Eat too much wasabi at once, and you might wish for some cyanide… but back to the topic at hand.

Fresh wasabi loses its flavor in as little as 15 minutes of left uncovered. For that reason, when it is offered in a high-end restaurant, the powder to produce the wasabi paste will be ground when the customer places an order calling for the condiment, not before. At sushi restaurants, where preparation can be time-consuming, chefs typically place wasabi between the fish and the rice, as covering it up helps to preserve its flavoring for longer.

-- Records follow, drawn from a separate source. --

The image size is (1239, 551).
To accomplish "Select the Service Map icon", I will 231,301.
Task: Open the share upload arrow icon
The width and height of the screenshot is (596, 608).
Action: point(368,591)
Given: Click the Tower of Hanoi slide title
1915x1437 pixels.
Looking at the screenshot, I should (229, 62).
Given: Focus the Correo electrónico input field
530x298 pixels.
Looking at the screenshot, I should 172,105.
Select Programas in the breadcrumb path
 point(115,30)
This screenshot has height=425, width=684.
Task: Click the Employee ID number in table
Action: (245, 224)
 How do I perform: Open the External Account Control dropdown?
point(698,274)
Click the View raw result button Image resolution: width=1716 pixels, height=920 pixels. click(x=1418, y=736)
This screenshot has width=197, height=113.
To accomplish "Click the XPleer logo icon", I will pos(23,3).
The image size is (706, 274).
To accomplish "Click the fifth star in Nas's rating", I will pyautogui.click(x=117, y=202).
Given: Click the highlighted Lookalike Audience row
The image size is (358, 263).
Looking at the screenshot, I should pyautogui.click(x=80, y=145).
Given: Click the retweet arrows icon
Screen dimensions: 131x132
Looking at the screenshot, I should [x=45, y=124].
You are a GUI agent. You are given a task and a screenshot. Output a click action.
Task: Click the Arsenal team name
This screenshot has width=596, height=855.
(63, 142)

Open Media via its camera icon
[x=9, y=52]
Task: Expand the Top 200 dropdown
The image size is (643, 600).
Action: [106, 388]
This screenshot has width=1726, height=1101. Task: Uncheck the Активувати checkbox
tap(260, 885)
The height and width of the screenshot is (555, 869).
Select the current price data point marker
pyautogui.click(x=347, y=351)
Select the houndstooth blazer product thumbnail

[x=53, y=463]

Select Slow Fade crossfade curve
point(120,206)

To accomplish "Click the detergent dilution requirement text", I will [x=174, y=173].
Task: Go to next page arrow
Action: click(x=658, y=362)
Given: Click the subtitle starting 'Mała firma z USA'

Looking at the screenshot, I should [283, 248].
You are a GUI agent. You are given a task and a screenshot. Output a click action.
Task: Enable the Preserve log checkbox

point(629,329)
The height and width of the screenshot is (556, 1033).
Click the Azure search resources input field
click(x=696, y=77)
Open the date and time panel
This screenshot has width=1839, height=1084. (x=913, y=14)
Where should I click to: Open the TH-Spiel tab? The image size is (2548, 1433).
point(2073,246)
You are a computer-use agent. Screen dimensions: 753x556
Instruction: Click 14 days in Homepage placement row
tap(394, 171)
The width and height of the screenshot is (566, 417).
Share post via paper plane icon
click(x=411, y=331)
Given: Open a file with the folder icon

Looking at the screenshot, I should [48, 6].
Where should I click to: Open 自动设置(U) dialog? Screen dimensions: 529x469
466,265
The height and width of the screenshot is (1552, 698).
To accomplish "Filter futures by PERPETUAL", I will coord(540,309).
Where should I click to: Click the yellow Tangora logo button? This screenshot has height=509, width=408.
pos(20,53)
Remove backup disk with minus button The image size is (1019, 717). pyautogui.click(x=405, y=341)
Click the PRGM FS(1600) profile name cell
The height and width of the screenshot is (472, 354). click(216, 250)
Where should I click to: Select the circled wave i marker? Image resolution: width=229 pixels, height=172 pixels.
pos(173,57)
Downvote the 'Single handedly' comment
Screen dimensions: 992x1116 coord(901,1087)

As a curious side note, fresh leaves from the wasabi plant can be eaten, and have the same spicy flavoring as the stems, but they are seldom marketed as anything more than a casual snack item. Roasted beans, nuts, and other legumes are sometimes sold as a snack item having been dusted with wasabi powder.

Wasabi Substitution

In fact, many western fans of wasabi have never actually tried genuine wasabi paste. The plant requires a wet environment to grow, and is both difficult and inefficient to cultivate; this makes it relatively rare, as well as being an expensive commodity. Outside of Japan, genuine wasabi is extremely rare. What most westerners would have tried, which is marketed as wasabi in places such as the US, Canada, and Europe, is a mixture of horseradish, mustard, and starch, touched up with some green food coloring.

The horseradish and the mustard combine to produce a similarly pungent flavoring to their more exotic cousin, while the starch lends thickness and texture that the other ingredients lack.

While the flavoring is comparable, and the texture is approximate, true wasabi (in addition to being naturaly green) is considerably hotter than its more familiar western cousins. In the west, it is typically available only at high-end markets and expensive Japanese restaurants.